23 October 2025 - 12:43
Source: Palestine Info
Israel Blocks Access to 400 Dunums of Palestinian Land

Israeli forces declared 400 dunums in Sarura a closed military zone after a settler seized a Palestinian cave. Activists report ongoing settler violence, land theft, and forced displacement in Masafer Yatta. Over 7,000 settler attacks have occurred since October 2023, killing 33 Palestinians.

AhlulBayt News Agency: On Wednesday, Israeli occupation forces (IOF) declared approximately 400 dunums of land in the Sarura area of Masafer Yatta, south of al-Khalil, a closed military zone following the seizure of a cave belonging to Palestinian resident Jamil al-Amour by an Israeli settler.

The decision came after local villagers and activists demanded the removal of settlers. Instead, the IOF expelled Palestinians and solidarity activists from the area, while allowing settlers to remain inside the cave.

Anti-settlement activist Osama Makhamra told Al-Araby al-Jadeed that Sarura is located between several villages and hamlets in Masafer Yatta, bordered by Khirbet al-Mufaqara to the west, Khillet al-Dab’a to the southeast, and al-Tuwani to the north. The illegal settlement of Havat Ma’on lies to the east and northeast.

Makhamra explained that the area has been effectively inaccessible to Palestinians since before October 7, 2023, due to repeated settler attacks and its proximity to the settlement. Despite the danger, local residents continue to visit daily to tend their farmland.

He added that settlers recently erected a tent atop a hill in Sarura and have remained there continuously, signaling an effort to entrench their presence and expand control over land belonging to the al-Amour family.

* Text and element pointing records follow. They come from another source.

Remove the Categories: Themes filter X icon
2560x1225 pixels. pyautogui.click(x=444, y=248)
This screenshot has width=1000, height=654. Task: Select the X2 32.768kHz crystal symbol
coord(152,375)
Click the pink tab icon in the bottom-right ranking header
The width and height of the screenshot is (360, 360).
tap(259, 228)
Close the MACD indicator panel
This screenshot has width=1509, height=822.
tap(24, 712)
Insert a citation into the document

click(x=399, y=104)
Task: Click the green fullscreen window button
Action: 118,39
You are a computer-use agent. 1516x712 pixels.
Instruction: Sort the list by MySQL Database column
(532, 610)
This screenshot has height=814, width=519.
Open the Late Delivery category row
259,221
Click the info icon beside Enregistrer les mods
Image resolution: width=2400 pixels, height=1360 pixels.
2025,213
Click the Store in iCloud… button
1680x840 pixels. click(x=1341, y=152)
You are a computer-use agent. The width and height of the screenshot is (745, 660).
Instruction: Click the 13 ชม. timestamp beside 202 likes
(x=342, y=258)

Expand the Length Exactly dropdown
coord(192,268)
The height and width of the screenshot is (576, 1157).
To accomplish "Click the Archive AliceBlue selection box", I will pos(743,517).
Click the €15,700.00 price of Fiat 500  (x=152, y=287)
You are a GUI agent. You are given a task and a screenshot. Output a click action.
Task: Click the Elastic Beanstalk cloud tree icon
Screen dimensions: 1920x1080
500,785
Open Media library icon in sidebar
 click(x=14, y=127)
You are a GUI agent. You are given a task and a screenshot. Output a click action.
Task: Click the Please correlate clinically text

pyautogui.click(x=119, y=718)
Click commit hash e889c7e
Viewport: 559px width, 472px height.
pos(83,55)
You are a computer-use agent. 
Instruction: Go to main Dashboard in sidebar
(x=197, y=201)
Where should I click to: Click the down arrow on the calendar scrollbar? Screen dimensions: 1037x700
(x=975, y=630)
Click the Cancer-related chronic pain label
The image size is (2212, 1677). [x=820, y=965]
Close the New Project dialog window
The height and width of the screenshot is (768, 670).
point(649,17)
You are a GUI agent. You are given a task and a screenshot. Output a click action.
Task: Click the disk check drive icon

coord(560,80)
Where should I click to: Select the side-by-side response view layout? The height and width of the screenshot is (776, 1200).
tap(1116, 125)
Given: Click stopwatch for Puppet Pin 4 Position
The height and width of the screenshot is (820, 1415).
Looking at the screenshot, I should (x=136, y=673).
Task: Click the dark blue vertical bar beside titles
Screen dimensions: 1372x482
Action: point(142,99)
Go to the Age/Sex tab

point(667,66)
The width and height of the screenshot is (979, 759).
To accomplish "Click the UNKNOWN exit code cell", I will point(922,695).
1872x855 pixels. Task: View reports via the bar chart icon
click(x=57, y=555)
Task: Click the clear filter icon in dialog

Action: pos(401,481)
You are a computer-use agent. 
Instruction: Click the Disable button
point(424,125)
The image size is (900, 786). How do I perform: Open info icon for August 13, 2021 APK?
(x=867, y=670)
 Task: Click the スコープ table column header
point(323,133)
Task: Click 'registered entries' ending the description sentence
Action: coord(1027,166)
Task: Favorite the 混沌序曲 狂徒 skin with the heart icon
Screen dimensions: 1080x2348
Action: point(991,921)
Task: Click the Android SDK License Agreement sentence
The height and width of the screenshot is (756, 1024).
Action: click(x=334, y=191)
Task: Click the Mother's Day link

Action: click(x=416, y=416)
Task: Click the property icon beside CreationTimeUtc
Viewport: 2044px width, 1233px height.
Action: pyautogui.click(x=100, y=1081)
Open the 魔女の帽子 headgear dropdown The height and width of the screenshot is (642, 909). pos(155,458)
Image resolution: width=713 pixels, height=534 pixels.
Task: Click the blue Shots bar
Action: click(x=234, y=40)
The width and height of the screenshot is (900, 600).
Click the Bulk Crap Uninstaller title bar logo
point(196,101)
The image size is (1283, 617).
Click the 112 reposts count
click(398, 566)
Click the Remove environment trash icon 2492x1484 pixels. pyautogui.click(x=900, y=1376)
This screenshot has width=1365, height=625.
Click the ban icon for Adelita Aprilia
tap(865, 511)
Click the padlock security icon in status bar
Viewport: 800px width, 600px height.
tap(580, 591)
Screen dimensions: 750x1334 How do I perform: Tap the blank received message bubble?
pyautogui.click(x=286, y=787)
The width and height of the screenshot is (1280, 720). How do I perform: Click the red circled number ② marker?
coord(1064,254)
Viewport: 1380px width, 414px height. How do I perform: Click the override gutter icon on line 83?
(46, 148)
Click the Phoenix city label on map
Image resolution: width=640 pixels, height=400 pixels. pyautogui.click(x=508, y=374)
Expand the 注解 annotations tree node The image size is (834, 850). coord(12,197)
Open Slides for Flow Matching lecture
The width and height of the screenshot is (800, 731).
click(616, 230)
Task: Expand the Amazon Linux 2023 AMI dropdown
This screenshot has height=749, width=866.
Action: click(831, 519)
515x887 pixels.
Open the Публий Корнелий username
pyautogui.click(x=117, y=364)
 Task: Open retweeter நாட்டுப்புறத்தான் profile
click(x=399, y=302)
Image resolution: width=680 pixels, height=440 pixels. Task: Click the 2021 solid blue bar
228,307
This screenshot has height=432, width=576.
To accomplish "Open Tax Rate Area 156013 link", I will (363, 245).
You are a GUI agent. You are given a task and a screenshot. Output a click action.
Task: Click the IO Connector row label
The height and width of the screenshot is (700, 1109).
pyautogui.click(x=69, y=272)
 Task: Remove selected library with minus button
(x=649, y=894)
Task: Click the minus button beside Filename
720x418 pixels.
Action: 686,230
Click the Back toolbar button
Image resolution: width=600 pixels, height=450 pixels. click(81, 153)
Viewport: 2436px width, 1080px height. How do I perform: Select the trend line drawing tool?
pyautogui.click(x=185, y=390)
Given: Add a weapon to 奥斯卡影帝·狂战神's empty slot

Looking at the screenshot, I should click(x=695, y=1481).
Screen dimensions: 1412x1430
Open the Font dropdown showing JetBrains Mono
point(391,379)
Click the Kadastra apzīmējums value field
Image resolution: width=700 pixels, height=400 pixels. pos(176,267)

The area spans hundreds of dunums, with Khirbet al-Mufaqara being the nearest inhabited community to the west, where around 150 Palestinians live in nearly 20 caves.

Makhamra said that settler ambitions in Sarura are part of a broader plan to link the settlements of Ma’on and Avigal by seizing lands between them, including al-Rakiz, Khillet al-Dab’a, and Sarura.

In recent days, settlers have carried out similar attacks—uprooting grape and olive saplings, demolishing and stealing tents, and vandalizing vineyards and private property belonging to Palestinians such as Mahmoud Abu Tuhfa and Mohammed Ubeid. Activists describe this as an organized campaign to take over more land in Masafer Yatta.

Fouad al-Amour, coordinator of the Protection and Steadfastness Committees in Masafer Yatta, said the latest developments are part of a systematic Israeli strategy to forcibly displace Palestinians through “grazing settlement policies,” legal pretexts, and daily harassment by settlers backed by the IOF and Israeli police.

He described the settler’s takeover of al-Amour’s cave in Sarura as a “dangerous precedent,” noting that the settler prevented activists from filming the incident by falsely claiming they were “filming his wife.” Al-Amour said such tactics are part of a broader Israeli effort to fabricate legal justifications and obscure the colonial nature of these actions.

According to the Palestinian Government Media Office, settler violence in the occupied West Bank has surged since Israel began its genocide in Gaza on October 7, 2023. Settlers have carried out 7,154 attacks against Palestinians and their property, resulting in the deaths of 33 people to date.